### [Work required]
Would you please transcribe, exactly as written, the lines of the entries below starting at the one that holds "Instruction: Select the" and ending at the one that holds "Open Tadej Pogačar", both included?

### [Stored dataset items]
-*-*-
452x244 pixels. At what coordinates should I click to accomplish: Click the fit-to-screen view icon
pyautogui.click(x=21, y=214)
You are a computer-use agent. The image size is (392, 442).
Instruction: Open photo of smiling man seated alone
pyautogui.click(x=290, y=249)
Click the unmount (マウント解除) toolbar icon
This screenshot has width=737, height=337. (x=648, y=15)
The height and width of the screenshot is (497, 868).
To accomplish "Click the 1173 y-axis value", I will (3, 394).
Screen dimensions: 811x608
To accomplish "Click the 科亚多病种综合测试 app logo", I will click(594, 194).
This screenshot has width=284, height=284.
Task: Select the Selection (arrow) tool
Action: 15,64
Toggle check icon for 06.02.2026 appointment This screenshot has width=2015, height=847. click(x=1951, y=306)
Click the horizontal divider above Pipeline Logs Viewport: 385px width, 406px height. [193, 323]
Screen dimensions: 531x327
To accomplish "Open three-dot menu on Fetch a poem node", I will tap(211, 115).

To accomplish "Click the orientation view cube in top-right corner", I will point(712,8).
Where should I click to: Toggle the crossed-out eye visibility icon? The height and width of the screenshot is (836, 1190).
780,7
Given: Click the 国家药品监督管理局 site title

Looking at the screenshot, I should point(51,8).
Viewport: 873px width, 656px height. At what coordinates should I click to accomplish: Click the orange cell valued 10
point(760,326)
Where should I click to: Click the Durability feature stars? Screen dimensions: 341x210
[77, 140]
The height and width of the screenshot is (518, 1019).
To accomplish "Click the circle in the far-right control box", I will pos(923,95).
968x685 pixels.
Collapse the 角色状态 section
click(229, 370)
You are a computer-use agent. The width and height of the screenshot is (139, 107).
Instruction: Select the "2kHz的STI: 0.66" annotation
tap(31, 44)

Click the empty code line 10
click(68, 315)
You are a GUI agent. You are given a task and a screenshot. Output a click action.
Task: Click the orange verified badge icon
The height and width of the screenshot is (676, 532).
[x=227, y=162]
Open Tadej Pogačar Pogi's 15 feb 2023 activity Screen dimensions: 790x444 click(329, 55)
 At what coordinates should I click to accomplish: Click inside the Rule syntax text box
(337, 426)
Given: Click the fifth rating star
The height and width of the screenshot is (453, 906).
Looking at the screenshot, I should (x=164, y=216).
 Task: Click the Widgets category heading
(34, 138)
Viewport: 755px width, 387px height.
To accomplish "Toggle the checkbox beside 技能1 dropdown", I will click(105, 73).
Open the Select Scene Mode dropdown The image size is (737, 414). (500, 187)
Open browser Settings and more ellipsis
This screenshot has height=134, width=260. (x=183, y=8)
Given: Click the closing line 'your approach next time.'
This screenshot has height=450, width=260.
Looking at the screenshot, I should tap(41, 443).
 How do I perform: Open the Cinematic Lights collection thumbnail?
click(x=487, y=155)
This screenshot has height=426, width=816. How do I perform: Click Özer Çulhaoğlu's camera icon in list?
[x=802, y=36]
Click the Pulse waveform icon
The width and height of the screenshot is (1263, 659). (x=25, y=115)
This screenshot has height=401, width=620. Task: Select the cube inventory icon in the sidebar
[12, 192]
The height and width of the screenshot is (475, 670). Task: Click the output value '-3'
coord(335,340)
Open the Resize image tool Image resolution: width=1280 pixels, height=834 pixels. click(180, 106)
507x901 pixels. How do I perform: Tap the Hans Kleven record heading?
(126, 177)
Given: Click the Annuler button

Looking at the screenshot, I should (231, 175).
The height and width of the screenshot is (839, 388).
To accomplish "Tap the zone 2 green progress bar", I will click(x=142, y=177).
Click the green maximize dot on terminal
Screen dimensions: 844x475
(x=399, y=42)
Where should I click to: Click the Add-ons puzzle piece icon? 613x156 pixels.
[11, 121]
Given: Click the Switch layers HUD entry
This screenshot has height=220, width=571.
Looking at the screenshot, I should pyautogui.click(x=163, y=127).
-*-*-
### [Your solution]
Instruction: Select the "2kHz的STI: 0.66" annotation
tap(31, 44)

Click the empty code line 10
click(68, 315)
You are a GUI agent. You are given a task and a screenshot. Output a click action.
Task: Click the orange verified badge icon
The height and width of the screenshot is (676, 532).
[x=227, y=162]
Open Tadej Pogačar Pogi's 15 feb 2023 activity Screen dimensions: 790x444 click(329, 55)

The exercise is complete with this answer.